Module Responsibility
disko.nix GPT partition table — BIOS: 1 MB EF02 + ext4 root; EFI: 512 MB vfat /boot + ext4 root
hardware.nix QEMU guest profile, virtio drivers, GRUB or systemd-boot based on boot.mode
system.nix Hostname, timezone, locale, SSH hardening, firewall, Nix flakes, Docker, Tailscale, swap, default packages
users.nix Creates system users with shell, groups, and SSH keys from [[users]] config
openclaw.nix Configures OpenClaw via home-manager, creates a wrapper script that injects sops secrets as env vars, runs as a systemd service
dev-tools.nix Per-user home-manager config: git + delta, mcfly, direnv, fzf, htop, tmux
tmux-config.nix Ctrl-A prefix, vi mode, vim-aware pane navigation, GitHub dark theme, session persistence

Default System Packages

Every box ships with: curl, wget, htop, procps, git, vim, direnv, ripgrep, fd, unzip, gcc, gnumake, cmake, pkg-config, python3, nodejs_22 — plus anything in your packages list.

Troubleshooting

Build fails on macOS Set up a local Linux builder (e.g.
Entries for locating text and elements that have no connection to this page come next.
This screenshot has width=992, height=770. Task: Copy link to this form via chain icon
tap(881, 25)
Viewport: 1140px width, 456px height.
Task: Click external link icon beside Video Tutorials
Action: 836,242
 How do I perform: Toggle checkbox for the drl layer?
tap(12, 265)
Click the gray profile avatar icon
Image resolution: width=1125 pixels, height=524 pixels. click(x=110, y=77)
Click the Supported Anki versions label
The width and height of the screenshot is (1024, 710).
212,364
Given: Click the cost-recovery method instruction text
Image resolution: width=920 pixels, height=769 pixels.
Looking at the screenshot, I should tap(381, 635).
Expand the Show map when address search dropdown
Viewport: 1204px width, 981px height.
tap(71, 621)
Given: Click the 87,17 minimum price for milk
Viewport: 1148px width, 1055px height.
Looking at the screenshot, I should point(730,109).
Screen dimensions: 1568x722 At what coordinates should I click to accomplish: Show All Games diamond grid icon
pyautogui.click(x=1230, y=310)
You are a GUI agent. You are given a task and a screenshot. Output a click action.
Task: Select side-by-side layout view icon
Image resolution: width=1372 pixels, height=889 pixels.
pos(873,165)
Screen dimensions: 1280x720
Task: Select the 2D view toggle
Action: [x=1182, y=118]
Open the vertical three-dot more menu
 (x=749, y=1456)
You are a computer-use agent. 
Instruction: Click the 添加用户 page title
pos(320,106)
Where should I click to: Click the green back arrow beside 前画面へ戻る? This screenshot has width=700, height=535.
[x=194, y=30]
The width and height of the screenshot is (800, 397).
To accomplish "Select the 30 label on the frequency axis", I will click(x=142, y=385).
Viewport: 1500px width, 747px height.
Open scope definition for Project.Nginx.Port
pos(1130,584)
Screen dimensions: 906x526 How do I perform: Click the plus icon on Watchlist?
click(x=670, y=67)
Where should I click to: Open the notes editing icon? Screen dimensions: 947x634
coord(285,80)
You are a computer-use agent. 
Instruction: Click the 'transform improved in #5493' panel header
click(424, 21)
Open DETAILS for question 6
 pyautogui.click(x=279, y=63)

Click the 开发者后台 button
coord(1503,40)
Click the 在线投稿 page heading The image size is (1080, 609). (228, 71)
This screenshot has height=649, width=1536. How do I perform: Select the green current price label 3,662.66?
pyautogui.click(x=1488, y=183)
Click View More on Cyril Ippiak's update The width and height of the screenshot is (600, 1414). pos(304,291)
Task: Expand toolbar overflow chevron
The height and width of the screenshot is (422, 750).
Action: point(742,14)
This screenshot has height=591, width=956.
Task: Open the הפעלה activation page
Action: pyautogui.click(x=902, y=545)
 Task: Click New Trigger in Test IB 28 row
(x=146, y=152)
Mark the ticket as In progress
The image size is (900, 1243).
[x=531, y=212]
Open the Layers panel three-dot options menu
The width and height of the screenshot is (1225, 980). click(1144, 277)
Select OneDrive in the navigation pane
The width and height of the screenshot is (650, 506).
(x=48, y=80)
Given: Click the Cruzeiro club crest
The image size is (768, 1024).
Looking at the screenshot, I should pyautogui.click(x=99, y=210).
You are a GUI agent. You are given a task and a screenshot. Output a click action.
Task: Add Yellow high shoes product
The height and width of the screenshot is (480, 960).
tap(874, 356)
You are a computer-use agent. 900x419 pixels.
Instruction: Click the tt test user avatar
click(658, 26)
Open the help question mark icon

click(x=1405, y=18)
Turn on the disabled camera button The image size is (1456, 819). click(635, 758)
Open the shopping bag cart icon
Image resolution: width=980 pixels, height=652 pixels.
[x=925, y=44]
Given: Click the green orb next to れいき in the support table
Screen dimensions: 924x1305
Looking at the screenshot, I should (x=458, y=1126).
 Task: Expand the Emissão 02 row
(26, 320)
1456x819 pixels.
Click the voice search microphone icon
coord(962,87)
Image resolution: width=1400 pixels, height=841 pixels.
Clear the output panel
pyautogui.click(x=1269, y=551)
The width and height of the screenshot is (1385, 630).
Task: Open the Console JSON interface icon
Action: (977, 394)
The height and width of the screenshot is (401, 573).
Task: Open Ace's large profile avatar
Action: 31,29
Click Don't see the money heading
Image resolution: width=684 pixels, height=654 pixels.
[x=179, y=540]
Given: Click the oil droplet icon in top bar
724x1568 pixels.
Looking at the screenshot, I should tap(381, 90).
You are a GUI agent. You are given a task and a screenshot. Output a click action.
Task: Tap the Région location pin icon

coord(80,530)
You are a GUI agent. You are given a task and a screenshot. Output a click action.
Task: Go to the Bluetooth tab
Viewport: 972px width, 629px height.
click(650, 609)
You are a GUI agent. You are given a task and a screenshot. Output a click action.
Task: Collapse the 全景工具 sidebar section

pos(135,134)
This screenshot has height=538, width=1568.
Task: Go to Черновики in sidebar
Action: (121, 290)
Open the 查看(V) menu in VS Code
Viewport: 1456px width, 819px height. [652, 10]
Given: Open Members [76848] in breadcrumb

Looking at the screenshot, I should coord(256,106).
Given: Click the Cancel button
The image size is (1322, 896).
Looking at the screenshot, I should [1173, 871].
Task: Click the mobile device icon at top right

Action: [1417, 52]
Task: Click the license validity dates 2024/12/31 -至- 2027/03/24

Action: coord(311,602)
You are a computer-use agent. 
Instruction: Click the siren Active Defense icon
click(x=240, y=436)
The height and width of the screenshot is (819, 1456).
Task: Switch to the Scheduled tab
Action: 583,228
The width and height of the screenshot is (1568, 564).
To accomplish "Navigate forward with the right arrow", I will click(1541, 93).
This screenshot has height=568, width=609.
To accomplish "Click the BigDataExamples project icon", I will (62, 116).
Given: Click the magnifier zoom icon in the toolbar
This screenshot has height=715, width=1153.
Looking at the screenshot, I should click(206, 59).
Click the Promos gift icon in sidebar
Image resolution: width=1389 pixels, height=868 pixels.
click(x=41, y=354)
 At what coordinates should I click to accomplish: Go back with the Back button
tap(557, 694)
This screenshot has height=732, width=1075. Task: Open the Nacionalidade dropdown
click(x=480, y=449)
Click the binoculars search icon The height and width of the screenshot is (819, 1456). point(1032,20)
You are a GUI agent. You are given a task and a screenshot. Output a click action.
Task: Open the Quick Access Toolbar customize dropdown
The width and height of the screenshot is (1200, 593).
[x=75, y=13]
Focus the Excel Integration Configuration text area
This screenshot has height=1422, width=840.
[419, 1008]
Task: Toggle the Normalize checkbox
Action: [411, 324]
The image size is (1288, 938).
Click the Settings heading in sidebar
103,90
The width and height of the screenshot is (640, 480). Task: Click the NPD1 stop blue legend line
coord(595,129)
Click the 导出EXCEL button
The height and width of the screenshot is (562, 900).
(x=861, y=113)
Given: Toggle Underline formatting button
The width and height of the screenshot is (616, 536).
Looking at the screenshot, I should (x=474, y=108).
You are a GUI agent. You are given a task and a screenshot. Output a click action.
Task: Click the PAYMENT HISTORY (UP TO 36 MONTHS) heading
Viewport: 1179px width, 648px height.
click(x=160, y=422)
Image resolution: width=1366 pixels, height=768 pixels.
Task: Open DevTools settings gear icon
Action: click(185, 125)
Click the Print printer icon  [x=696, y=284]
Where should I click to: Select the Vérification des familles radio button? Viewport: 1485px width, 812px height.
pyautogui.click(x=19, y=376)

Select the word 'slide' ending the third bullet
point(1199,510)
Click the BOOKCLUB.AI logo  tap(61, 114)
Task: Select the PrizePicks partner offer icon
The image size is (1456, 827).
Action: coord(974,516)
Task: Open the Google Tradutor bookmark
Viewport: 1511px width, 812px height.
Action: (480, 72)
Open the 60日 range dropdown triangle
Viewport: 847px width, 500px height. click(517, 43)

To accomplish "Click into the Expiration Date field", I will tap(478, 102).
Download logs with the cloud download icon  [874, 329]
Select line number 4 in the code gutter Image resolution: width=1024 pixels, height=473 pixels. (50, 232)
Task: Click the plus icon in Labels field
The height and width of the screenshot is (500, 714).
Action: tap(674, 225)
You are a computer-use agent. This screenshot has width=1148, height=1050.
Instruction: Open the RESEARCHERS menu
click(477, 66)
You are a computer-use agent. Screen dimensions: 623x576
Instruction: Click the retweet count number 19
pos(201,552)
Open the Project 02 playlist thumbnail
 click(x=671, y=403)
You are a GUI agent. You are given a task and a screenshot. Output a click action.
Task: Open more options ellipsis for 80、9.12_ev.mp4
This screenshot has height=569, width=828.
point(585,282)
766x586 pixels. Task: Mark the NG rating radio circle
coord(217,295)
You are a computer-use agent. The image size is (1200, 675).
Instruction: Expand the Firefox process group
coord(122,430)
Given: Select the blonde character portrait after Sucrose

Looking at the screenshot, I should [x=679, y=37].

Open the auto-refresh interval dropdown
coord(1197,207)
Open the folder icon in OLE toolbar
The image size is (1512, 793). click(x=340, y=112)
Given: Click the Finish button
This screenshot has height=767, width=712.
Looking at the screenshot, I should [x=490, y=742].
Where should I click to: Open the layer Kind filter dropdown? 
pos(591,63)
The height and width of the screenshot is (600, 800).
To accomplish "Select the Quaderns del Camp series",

OrbStack, nix-darwin linux-builder, or Docker) so nix can build x86_64-linux derivations locally. Alternatively, use a remote build host: ./deploy.sh <ip> mybox user@linux-host

VM gets a different IP after kexec nixos-anywhere kexecs into an installer that may get a new DHCP lease. Use --phases disko,install,reboot if you're already in the kexec environment.

GRUB not installing For BIOS boot with GPT, ensure boot.mode = "bios" in your TOML — this creates the required EF02 partition.

Nix can't find box.toml Flakes only see git-tracked files. Run git add -f boxes/<name>/ to stage your box.